LA TRANSICIÓN HACIA 2015

Indagar en la génesis del clientelismo moderno es tarea compleja. Sería injusto atribuirle esta nefasta práctica a un determinado partido político, dado que hasta el momento, todos quienes nos han gobernado lo han hecho por igual. Comprar voluntades, comprar votos, es tan común que ya a nadie le asombra. En algunos casos de produce de un modo más alevoso y explícito, en otros da lugar a dudas. Sin embargo, la voluntad popular expresada a través del voto parece eximirnos de nuestra responsabilidad ciudadana, cuando no es así como funciona. A todos nos asiste el derecho de “peticionar ante las autoridades”, consagrado por la Constitución Nacional, pero nos da pereza ejercerlo, o sentimos que nuestro reclamo dormirá en el cajón del funcionario de turno.

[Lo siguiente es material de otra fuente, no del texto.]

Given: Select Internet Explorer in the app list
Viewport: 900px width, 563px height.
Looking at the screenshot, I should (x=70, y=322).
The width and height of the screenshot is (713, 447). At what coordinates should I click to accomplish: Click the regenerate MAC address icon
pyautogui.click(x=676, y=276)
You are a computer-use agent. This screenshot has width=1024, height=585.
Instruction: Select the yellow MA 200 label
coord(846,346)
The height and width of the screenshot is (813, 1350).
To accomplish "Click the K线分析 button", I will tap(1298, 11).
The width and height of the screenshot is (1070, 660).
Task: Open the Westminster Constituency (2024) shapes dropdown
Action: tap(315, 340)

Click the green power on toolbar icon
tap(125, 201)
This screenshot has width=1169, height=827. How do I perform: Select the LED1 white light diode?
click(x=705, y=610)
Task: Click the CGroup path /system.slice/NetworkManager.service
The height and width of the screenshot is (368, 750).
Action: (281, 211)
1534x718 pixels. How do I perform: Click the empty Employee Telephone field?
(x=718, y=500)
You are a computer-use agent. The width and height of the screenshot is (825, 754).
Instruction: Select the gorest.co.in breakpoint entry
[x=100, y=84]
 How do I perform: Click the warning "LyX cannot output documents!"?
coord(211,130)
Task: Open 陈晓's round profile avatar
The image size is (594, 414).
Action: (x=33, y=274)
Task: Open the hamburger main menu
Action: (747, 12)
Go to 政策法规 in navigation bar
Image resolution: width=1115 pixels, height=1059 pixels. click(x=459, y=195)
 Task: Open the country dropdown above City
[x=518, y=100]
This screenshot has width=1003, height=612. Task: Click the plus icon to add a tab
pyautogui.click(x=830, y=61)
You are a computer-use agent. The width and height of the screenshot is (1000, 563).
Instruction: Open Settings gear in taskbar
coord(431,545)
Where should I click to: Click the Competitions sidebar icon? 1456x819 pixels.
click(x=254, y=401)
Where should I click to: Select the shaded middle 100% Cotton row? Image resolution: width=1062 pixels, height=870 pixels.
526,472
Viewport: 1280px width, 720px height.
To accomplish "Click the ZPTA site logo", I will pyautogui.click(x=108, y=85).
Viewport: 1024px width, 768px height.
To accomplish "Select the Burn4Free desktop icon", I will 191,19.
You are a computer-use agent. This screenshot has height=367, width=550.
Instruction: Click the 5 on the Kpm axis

Sin pretender ser alarmistas, estamos viviendo momentos de zozobra, situación que es reconocida por los propios referentes del oficialismo, como la ex Presidente del BCRA, Mercedes Marcó del Pont. El país ya no crece a “tasas chinas” como hace 8 años atrás, entramos en una recesión, y la inflación hace estragos en los bolsillos de los hogares más necesitados. Pero -y he aquí el detalle- no es algo nuevo, no es algo que no hayamos visto antes. ¿Será que los argentinos nos hemos acostumbrado a todo, a escuchar en silencio mientras el político que recién asume habla de la “pesada herencia recibida”? ¿Y qué hay entonces de la “herencia” que recibirán nuestros hijos y nuestros nietos? Sería bueno pensar en qué país le vamos a dejar a las generaciones futuras. Ya no importa si uno está a favor o en contra de este Gobierno (o de este modelo), sino que lo importante es que la transición hacia 2015 sea ordenada, en la medida de lo posible. Y que el próximo Presidente, sea cual fuere su ideología, se comprometa a devolvernos la esperanza de creer que podemos progresar sin antinomias ni enfrentamientos estériles.